We will have talks on the following topics:
- OOP Basics
- An introduction into object oriented development.
- OOP Patterns::Toby
- What are patterns? What aren't they? Some examples...
- XML
- PHPTAL
- The concept of template engines on the example of PHPTAL.
- DB Basics
- Database design, normalization,...
- DB Abstraction
- The sense behind database abstraction and how to do it.
- RegEx
- The magic behind working with text.
Every talk will be about 30 to 45 minutes and each is held by a member of the PHP usergroup Dortmund.
Would be cool to see some more faces there beside the usual suspects. :)
Friday, April 22. 2005
Yesterday evening was the second meeting I attended of the PHP user group Dortmund. Sadly we've only been 5 people, although there are currently 12 members on the mailinglist.

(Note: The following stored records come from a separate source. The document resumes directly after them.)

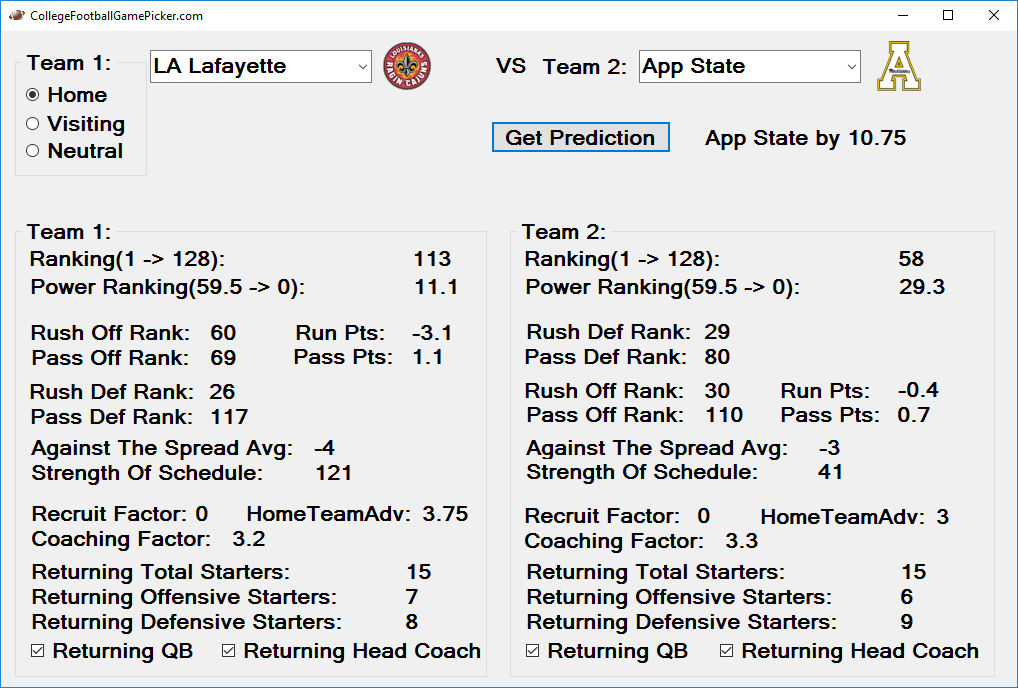Open the App State team dropdown
The image size is (1018, 688).
pos(749,66)
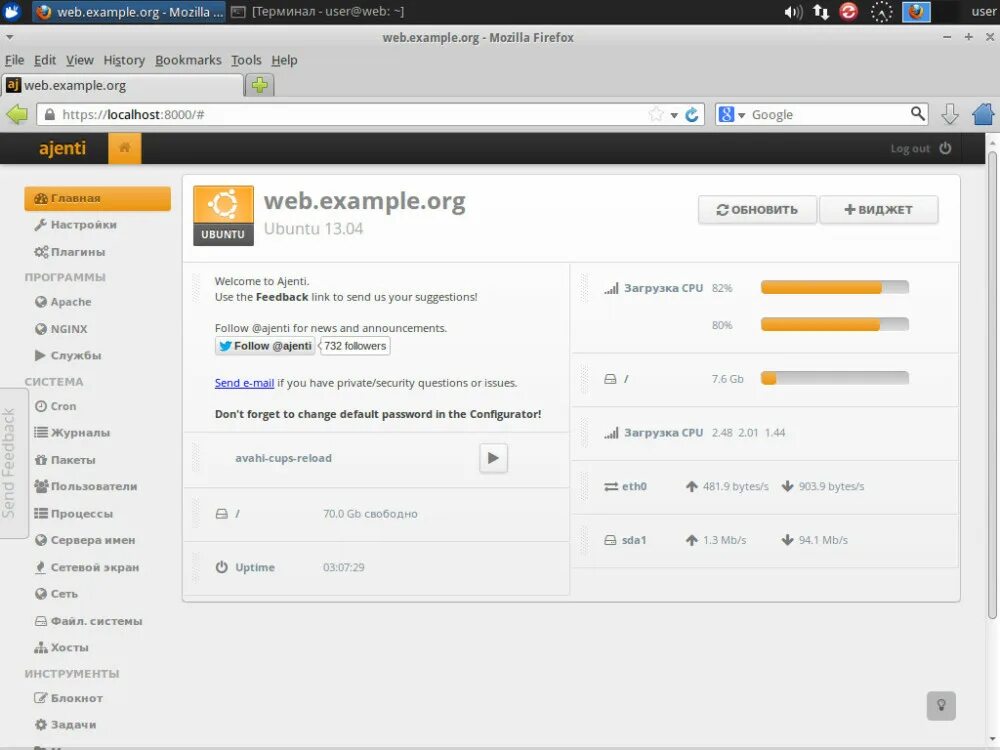
Task: Click the ОБНОВИТЬ refresh button
Action: 757,209
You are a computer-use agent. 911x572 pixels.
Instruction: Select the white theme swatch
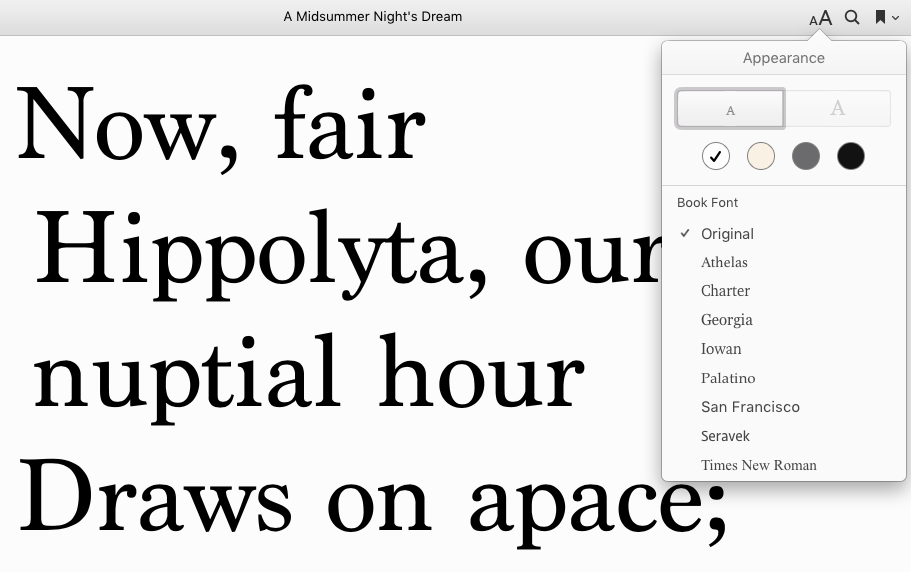pyautogui.click(x=716, y=156)
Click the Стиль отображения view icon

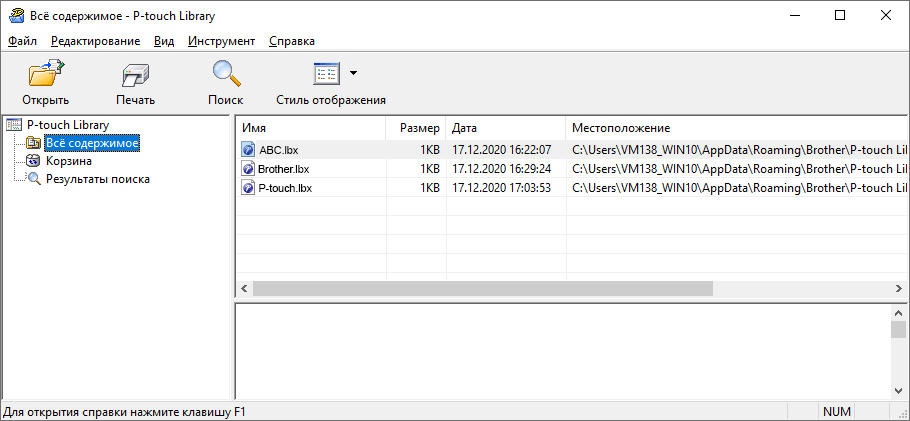pos(326,75)
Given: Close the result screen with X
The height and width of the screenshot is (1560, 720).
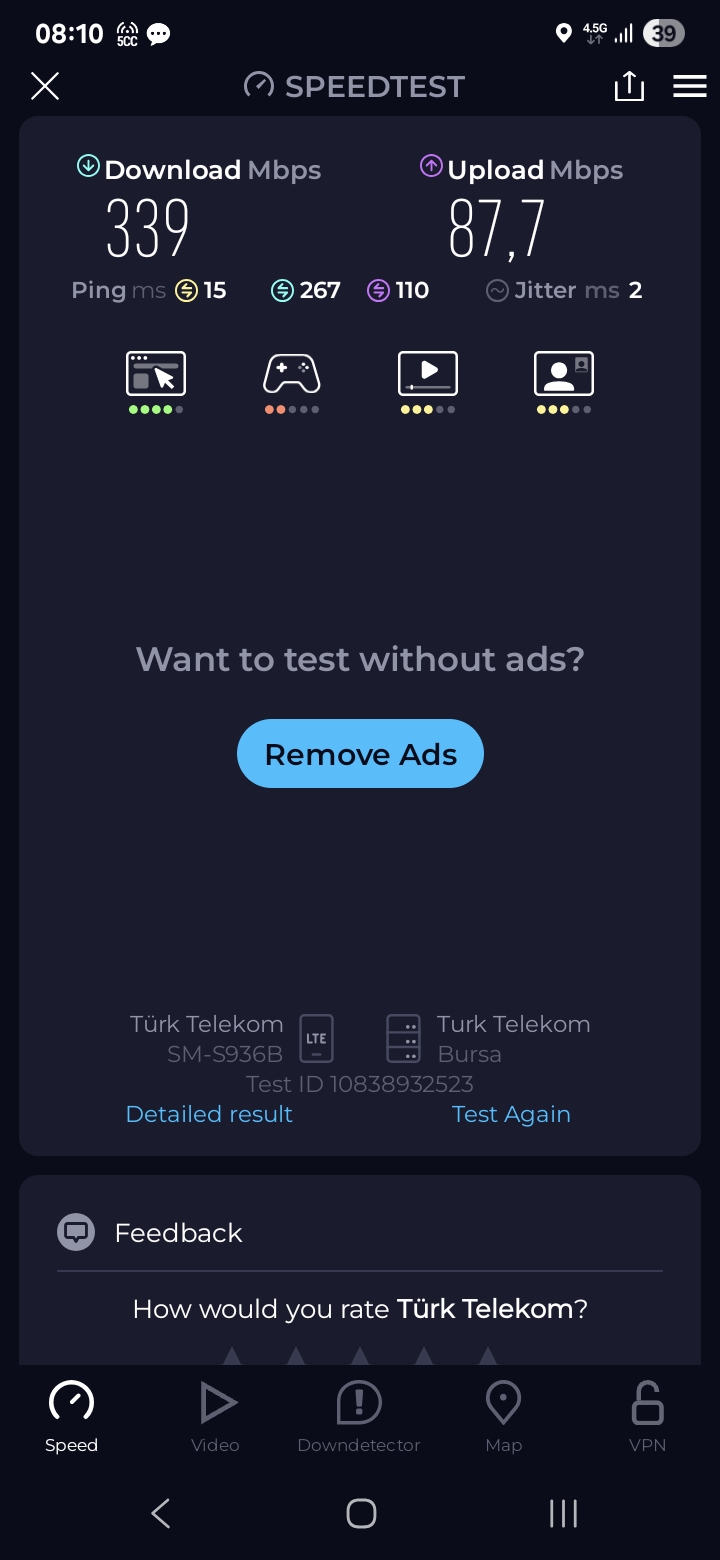Looking at the screenshot, I should [x=45, y=86].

Since we wanna start some kind of useful project with the group members (what project this will be is not ready for the public, yet) and have a huge variaty of states of knowledge in the group, we decided to have an educational session in our next meeting. All of the 5 attendants from yesterday took a topic to prepare a little presentation (30-45 minutes) for the next meeting (in 2 weeks, 5th of May).
I think we picked up some pretty interessting stuff where every member can learn a bit of. The goal is, to provide the basic concept behind a topic to everyone and give hints on further info on the web. The agenda (until now) looks like this (not in a specific order, yet):
- XML (basics)
- OO (basics)
- OO (patterns)
- Templates (PHPTAL)
- DB abstraction (MDB2)
The sessions are all in German language. If you live near Dortmund (or even more far away, I can organize a space for sleeping), feel free to attend or even better propose a session!
Thursday, April 15. 2004
phpPatterns introduces a new pattern example on the (IMHO) most redundant software implementation world wide. It implements the "Hello world!" tool (which is a common way to start learning a new programming language) using a MVC pattern in PHP. In my opinion it shows pretty well, how much overhead OO development adds to small software implementations.
By the way, it would be definitly interessting how many implementations of "Hello world!" exist on the internet. To give a approximation of that: Google finds about 1,010,000 results for "Hello world!" in it's index...
Tuesday, March 23. 2004
The big question for PHP5 currently is the discussion around the new dual-syntax system, which allows extensions to be used with a procedural and an object oriented interface. The problem is, that PHP usually uses "_" to devide parts of a function name, where most OO languages (e.g. Java, C#,...) use studlyCaps to divide method name parts. And this is the common way in OO programming with PHP, too (as we from PEAR defined once upon a time...).
There was (and I guess already is) a big discussion on the PHP internals mailinglist about that issue and PHP internal developers ran into a heavy guerilla war about that issue. John Coggeshall recently called for comments from the PHP userland on his blog, what I guess is a pretty good idea, since PHP users will have to live for a long time.
In my personal opinion, PHP's OO interface should stick to the standards which were defined by PEAR. Usually PEAR follows inventions of PHP, the PHP guys now should one time follow PEAR. In general the "foo_bar against fooBar" discussions seems to result in a matter of personal favor. There are many arguments for and against each style, but I guess the most effective argument is what users want. IMHO, most OO PHP users should be used to the studlyCaps way and for that PHP itself should use it. No matter if methods then do not look like functions, but indeed, they aren't the same.